The three winning designs each balance the tension between idea and reality, but with very different degrees of emphasis across the spectrum between the two. Xiangyu Liu, Chengxi Zha, and Cengyuan Xu’s winning design—a proposal for a massive carbon sequestration curtain bisecting Manhattan— has clearly benefited most from the lack of practicality that an ideas competition affords. In second place, Jake Boswell’s proposal to tap the latent energy of dams using a mix of available technologies strikes a more even balance. The thirdplace entry by Antoine Apruzzese, Thomas Roche, and Anne Klepal is almost banal in its buildability, yet what it lacks in terms of formal and technical experimentation it makes up for with plausible political potential.

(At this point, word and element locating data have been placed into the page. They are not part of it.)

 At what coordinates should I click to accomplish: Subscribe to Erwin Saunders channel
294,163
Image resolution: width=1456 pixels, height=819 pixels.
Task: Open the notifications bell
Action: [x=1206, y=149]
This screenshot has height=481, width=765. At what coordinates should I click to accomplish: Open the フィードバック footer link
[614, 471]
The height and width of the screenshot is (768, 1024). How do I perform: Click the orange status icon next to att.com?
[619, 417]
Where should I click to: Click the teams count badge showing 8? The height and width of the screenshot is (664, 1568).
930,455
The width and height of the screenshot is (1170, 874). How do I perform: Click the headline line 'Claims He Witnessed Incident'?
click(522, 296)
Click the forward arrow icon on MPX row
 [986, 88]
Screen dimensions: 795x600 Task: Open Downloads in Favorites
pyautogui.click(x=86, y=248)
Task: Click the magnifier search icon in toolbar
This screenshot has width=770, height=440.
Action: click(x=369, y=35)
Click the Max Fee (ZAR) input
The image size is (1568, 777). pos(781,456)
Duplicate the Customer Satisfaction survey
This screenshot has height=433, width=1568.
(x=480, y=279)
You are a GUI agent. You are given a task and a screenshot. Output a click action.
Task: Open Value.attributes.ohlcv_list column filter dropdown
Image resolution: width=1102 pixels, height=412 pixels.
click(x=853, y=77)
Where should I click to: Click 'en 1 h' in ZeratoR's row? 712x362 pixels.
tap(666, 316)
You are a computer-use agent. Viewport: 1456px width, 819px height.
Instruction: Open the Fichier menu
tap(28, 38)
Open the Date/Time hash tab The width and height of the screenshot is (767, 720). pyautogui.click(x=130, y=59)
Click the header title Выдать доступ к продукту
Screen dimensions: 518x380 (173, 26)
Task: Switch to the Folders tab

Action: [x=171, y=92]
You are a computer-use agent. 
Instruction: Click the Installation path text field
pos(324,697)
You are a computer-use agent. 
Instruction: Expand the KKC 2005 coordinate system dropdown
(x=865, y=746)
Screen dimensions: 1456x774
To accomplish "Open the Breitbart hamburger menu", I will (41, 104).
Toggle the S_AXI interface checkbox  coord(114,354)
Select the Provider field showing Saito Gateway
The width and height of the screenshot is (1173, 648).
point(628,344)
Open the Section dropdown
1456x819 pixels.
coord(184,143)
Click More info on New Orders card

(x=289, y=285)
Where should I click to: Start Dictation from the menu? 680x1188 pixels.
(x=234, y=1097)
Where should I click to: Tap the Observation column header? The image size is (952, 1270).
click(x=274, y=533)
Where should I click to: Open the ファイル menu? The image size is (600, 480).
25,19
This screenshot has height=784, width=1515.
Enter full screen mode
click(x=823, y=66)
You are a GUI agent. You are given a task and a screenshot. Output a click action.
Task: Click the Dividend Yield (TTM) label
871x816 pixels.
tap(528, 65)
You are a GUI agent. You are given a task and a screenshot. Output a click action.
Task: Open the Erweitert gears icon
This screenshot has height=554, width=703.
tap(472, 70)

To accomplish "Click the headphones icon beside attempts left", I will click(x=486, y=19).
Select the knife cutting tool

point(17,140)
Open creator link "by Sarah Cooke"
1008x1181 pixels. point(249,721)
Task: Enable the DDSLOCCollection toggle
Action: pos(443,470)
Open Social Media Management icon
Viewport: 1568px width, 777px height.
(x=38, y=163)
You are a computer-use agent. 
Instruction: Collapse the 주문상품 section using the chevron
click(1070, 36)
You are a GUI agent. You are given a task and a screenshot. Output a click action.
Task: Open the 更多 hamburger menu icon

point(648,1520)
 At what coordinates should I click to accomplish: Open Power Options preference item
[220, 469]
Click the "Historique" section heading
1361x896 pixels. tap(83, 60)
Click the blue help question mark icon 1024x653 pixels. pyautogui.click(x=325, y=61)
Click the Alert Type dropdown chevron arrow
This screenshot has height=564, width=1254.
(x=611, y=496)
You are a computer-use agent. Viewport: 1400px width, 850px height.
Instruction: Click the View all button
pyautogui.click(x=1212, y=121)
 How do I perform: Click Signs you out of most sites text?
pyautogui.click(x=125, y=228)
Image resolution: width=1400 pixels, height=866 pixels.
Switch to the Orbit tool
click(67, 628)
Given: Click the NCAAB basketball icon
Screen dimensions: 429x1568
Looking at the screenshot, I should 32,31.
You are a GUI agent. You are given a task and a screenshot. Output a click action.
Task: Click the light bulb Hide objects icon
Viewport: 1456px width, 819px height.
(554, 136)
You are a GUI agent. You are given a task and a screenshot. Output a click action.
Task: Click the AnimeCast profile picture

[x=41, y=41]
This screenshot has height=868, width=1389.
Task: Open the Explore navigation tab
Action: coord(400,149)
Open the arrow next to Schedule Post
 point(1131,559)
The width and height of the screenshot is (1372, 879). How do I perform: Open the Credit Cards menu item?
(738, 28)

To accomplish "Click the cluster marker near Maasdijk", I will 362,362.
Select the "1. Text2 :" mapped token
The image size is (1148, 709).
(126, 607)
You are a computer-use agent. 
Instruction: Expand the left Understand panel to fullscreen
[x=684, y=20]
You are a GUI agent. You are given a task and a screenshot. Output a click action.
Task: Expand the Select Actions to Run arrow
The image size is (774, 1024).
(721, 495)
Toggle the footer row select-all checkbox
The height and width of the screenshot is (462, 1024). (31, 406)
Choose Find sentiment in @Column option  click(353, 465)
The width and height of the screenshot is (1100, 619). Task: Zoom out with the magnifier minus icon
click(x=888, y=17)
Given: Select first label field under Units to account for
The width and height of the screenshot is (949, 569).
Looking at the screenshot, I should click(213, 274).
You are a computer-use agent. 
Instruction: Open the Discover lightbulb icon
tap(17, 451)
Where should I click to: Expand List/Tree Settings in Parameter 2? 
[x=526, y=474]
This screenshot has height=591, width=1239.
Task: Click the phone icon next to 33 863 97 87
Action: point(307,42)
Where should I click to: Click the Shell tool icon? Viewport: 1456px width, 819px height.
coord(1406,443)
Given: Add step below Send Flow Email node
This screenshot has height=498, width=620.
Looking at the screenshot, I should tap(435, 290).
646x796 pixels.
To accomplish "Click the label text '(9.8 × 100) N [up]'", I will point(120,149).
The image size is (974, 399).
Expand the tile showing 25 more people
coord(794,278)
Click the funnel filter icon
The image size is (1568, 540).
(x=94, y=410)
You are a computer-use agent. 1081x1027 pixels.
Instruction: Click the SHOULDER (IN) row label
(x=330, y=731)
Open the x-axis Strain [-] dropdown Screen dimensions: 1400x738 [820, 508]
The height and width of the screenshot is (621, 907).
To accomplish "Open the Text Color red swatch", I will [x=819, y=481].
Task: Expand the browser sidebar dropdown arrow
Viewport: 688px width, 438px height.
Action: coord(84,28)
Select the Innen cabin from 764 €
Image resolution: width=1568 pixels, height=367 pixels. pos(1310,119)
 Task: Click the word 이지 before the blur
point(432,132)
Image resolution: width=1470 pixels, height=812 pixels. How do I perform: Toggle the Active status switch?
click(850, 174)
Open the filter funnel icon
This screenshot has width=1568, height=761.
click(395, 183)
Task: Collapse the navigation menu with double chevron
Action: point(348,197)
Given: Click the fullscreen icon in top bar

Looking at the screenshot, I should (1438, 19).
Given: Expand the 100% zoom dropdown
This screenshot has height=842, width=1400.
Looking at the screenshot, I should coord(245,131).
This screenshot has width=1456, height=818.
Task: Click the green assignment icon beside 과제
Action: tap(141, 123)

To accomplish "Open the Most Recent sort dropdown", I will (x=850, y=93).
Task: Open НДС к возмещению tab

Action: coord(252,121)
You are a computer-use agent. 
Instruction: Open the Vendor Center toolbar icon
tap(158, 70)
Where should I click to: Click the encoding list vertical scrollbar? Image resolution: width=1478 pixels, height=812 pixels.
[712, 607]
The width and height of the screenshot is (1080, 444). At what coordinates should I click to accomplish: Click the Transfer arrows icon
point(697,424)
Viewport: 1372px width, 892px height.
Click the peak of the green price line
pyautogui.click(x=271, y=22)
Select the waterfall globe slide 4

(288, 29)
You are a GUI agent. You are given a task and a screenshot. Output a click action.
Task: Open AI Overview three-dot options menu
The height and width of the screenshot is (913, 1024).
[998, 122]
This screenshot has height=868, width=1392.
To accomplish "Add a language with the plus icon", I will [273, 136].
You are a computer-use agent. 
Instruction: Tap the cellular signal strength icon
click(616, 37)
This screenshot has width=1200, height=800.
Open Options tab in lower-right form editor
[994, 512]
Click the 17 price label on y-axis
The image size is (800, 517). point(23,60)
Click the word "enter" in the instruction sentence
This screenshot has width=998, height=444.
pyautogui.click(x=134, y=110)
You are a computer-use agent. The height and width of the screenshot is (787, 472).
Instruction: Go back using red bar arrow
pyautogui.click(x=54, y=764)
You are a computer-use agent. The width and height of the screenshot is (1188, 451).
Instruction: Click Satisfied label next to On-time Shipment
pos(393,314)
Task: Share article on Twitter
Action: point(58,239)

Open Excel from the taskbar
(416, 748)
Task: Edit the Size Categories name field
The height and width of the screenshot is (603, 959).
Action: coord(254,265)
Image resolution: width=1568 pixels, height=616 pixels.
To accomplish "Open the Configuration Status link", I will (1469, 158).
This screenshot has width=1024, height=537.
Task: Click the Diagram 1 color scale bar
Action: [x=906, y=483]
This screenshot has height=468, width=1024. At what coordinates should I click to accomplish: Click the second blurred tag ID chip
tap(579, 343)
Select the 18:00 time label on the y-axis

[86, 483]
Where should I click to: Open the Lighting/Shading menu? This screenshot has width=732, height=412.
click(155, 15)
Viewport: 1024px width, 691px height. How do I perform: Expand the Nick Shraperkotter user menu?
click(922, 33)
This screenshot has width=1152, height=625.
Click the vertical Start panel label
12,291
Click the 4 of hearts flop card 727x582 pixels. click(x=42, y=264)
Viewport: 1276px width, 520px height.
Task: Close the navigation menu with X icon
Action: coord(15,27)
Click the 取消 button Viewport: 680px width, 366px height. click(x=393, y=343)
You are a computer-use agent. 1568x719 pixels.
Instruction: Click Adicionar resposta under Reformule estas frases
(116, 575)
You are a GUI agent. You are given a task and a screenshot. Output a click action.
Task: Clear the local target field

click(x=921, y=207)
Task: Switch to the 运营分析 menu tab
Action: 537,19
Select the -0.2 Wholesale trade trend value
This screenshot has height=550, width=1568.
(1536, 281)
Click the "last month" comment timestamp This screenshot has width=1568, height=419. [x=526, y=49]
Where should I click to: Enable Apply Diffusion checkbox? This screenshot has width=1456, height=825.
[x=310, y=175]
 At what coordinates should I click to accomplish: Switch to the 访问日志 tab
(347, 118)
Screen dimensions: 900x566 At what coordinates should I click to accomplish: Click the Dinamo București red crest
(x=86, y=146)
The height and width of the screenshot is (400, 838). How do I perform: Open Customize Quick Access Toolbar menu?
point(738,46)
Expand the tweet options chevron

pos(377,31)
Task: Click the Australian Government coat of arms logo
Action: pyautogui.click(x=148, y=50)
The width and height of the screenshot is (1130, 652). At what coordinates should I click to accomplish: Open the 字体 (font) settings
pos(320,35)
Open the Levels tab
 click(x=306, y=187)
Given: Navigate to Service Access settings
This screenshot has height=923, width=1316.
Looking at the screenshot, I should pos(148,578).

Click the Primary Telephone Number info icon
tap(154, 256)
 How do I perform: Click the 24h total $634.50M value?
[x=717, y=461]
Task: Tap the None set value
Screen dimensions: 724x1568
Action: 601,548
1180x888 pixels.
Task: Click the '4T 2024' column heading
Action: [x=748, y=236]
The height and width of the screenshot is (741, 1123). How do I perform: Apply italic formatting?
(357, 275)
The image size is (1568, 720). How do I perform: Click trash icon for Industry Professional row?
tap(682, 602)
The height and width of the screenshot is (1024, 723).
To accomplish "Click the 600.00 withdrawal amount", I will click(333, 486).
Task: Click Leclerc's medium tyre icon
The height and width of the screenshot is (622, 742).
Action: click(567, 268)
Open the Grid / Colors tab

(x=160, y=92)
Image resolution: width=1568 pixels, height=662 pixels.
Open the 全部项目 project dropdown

In addition to identifying winners, it is important to have a sizeable batch of honorable mentions. These are entries that some, but not all judges, considered, for one reason or another, to be outstanding. A straight-up list of these shows the range and richness of the entries this competition attracted: a cityscale “play carpet,” an algorithm for DIY renovations, rewilding in Milan, a Christo-like covering for oil refineries, a dystopia of “mole people” mining water under Vegas, a postindustrial nursery in China, a memorial to the lost agricultural way of life in China, the relocation of the Lebanese parliament into ruins, a reworking of the geometry of slave plantations, and finally, a happy twist on sea level rise in Lisbon. On the one hand this range is exciting, on the other it made for difficult judging and as we reflect on the results it is possible to conclude that our brief was too open-ended.
Finally, there is the marvelous kaleidoscope of the Salon des Refusés – literally, the exhibition of rejects. In this section we gather submissions that were of real interest to one or more judges but were ultimately rejected by the jury. Be that as it may, in the Salon we find a beautiful array of seeds that one day might grow a wilder, more exotic garden.
LA+ congratulates not only the authors of all the published projects but all entrants. Everyone who took the trouble to enter such a competition deserves to be acknowledged because in being as open-ended as it was, this was not an easy brief. And if there is just one thing that we hope that all entrants got out of this exercise it is a small taste of inventing your own projects, a taste of interrupting the status quo, where we otherwise wait passively for someone else to tell us what to do. LA+ also thanks the jury – a truly interesting line up of practitioners and academics whose work has proven the value of being brave enough to interrupt.